Lisandra Silva protagonizó una tensa conversación con integrantes de su equipo luego de un conflicto originado durante la noche, cuando la modelo pidió a Natu Urtubias que bajara el volumen de sus conversaciones porque quería dormir. La situación posteriormente generó diferencias sobre la posibilidad de cambiar la distribución de las habitaciones.
El problema comenzó cuando Natu planteó que sería mejor dormir separadas de Lisandra para evitar nuevas molestias. Carolina Vergara fue quien posteriormente le comunicó esta situación a Silva, quien consideró que el comentario había terminado convirtiéndose en un "cahuín" dentro del equipo.
Antes de que comenzara una nueva competencia, la modelo decidió abordar directamente lo ocurrido frente a sus compañeras. "Esta mañana empezó un cahuín, porque le dije en la noche que hablaran más bajito. Empezaron a hablar que cambiarme, que no querían dormir conmigo. Creo que eso fue extremadamente innecesario, sobre todo el cahuín. No lo que tú pienses, sino que el cahuín antes de la prueba, porque nos divides. Creas resentimientos. Te agota energéticamente. Te alza el cortisol antes de la prueba ", planteó.
Natu, por su parte, explicó que no mantenía un problema personal con Lisandra y que su comentario solamente apuntaba a evitar que la situación volviera a repetirse.
En medio de la conversación, Cote Norambuena intervino para intentar detener el intercambio, debido a la cercanía de la competencia. "¿Podemos parar de hablar eso acá antes de una competencia? Lo hablamos después. Tenemos que proteger al equipo primero y si empezamos a hablar esto al frente del equipo rival…", pidió.

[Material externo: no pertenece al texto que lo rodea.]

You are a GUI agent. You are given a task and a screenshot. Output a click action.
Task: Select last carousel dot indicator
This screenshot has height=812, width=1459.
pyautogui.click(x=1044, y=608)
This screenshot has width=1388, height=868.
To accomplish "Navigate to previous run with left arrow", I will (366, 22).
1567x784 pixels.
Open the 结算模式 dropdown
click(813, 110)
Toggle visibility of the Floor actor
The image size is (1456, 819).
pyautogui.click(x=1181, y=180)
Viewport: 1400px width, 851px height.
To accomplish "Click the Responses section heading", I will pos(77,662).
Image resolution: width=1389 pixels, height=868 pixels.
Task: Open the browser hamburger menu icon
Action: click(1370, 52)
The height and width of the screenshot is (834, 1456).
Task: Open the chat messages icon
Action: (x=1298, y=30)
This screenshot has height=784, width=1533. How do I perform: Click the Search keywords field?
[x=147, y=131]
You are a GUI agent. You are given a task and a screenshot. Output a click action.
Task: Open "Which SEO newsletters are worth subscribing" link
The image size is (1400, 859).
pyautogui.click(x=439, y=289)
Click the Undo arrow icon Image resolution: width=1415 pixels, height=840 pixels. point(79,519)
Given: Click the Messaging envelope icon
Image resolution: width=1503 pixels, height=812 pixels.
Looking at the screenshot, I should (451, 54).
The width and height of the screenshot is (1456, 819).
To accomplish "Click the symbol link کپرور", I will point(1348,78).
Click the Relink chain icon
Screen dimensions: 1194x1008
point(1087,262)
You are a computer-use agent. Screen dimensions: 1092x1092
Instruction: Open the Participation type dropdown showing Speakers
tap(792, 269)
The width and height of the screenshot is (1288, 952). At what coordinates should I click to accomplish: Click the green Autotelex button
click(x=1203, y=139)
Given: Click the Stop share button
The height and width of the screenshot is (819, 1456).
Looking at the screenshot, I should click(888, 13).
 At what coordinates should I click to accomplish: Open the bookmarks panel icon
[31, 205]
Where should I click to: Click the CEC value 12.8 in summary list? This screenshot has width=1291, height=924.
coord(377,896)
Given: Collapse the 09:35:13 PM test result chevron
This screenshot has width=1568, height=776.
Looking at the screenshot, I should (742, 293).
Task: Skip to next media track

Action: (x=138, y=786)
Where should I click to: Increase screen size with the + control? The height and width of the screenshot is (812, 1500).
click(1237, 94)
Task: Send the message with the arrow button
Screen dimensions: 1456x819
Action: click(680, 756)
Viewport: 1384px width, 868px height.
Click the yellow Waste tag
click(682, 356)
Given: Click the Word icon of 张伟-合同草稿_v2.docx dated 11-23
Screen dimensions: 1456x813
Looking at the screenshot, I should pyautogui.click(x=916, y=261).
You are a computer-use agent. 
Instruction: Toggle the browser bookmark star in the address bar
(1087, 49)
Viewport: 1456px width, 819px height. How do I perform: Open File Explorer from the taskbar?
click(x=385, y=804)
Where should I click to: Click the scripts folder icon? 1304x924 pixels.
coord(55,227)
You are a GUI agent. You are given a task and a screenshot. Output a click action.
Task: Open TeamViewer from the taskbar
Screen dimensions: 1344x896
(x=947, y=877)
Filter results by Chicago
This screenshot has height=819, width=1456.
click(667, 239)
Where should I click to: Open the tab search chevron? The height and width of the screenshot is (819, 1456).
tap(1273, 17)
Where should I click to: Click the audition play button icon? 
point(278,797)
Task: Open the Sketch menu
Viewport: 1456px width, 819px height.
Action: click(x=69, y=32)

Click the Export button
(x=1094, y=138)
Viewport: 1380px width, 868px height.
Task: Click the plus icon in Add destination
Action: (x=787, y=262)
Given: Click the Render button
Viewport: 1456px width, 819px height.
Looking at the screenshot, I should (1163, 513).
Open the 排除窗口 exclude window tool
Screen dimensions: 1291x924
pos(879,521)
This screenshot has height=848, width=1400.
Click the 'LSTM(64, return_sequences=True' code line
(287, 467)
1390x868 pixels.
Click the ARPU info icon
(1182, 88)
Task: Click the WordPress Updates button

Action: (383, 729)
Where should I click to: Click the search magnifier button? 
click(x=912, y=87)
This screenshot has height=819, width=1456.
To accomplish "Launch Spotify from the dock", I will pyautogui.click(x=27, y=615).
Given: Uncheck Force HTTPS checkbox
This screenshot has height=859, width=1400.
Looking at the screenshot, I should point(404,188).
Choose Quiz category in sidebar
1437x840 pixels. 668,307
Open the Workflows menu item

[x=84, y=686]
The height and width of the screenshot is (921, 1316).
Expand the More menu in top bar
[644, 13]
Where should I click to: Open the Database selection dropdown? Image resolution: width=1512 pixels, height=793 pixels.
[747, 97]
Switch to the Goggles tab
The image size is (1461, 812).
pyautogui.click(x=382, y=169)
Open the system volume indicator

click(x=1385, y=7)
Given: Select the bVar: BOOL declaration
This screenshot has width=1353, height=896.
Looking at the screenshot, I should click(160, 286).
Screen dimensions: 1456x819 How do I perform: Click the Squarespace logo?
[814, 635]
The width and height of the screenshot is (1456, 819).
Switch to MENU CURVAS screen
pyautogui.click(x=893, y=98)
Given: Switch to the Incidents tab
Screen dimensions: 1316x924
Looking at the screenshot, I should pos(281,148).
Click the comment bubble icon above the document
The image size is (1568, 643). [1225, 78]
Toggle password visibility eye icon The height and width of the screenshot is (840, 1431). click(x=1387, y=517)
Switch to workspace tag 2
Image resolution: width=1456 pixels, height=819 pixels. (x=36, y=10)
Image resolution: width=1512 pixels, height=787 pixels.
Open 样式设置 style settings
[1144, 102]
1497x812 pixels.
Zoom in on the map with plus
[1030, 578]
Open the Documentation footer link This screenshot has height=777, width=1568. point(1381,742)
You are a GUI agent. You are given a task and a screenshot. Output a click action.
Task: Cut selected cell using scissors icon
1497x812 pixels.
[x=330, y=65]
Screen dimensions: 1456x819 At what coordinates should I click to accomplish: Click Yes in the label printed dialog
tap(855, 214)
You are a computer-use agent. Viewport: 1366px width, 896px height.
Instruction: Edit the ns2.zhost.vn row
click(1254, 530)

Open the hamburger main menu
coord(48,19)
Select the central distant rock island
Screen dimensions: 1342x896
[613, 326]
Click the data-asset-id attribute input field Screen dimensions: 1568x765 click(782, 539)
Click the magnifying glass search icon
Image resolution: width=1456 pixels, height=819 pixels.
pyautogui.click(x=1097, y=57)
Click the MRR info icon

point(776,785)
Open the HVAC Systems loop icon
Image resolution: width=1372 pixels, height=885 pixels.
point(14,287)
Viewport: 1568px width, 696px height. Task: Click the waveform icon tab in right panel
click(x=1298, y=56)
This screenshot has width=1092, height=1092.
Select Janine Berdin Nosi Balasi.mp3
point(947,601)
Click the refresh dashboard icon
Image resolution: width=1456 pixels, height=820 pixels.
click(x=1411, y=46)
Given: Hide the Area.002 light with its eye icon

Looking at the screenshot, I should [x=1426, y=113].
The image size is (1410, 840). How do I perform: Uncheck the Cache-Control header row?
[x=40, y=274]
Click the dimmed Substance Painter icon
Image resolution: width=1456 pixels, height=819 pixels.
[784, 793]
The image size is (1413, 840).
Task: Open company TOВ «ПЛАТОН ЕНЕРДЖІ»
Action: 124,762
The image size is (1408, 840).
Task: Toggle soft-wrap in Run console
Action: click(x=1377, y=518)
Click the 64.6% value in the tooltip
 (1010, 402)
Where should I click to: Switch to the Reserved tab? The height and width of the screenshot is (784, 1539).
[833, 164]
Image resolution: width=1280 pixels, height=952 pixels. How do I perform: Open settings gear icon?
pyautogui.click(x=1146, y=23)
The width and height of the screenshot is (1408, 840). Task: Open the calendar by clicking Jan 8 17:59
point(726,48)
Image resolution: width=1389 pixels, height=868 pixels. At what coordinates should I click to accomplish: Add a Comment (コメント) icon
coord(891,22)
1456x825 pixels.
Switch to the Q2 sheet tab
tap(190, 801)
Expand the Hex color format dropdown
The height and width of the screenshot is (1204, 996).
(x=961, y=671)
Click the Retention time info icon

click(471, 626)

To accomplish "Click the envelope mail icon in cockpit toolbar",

Mientras Lisandra intentaba continuar explicando su posición, Cote volvió a intervenir para detener la conversación. La modelo reaccionó ante esto y respondió: "No. Tú no me vas a mandar a callar a mí".
Posteriormente, Silva relató cómo vivió el momento y aseguró que se sintió atacada verbalmente por sus compañeras. "Me sentí agredida por todos, porque quería hablar y aclarar algo, calladitos y en silencio en el grupo. Me agredieron y me gritaron", señaló.
La modelo también cuestionó la forma en que, según su relato, se dirigieron hacia ella. "Si yo creo que es el momento, me lo dices gentilmente y con voz de caballero. No me vienes a estar gritando. Mi padre no me grita, el padre de mis hijos nunca me gritó. Qué va a venir un niño de 28 años a estar gritándome", agregó.
Después de conocer las declaraciones de Lisandra, Cote se acercó para conversar con ella y reconocer que había intervenido de una manera que no correspondía. "Te pido perdón por haberme metido así", le dijo.
Luego, Silva explicó nuevamente por qué le había molestado la situación y aceptó las disculpas de Cote. "Mi padre me crió con muchos valores y mi padre nunca me alzó la voz. El padre de mis hijos nunca me alzó la voz en la vida y que tú vengas de la nada a gritarme y agredirme verbalmente de esa manera, cuando yo quería aclarar en primer lugar y de frente en grupo antes de una prueba, es mi punto de vista. Y lo quería aclarar. Mi intención era pura y buena", sostuvo.
Tras la conversación, Lisandra aceptó las disculpas de Cote y le pidió que, al dirigirse a las mujeres del equipo, lo hiciera considerando el respeto que tendría hacia su propia madre.